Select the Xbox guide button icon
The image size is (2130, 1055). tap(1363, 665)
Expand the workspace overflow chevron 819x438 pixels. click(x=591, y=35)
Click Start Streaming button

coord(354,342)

☆ ☆ ☆

[Consegna scritta]: Modifica il materiale riscrivendone tutte le righe e sostituendo "chevron" con "arrow", senza cambiare nient'altro.

[Risposta all'esercizio]:
Select the Xbox guide button icon
The image size is (2130, 1055). tap(1363, 665)
Expand the workspace overflow arrow 819x438 pixels. click(x=591, y=35)
Click Start Streaming button

coord(354,342)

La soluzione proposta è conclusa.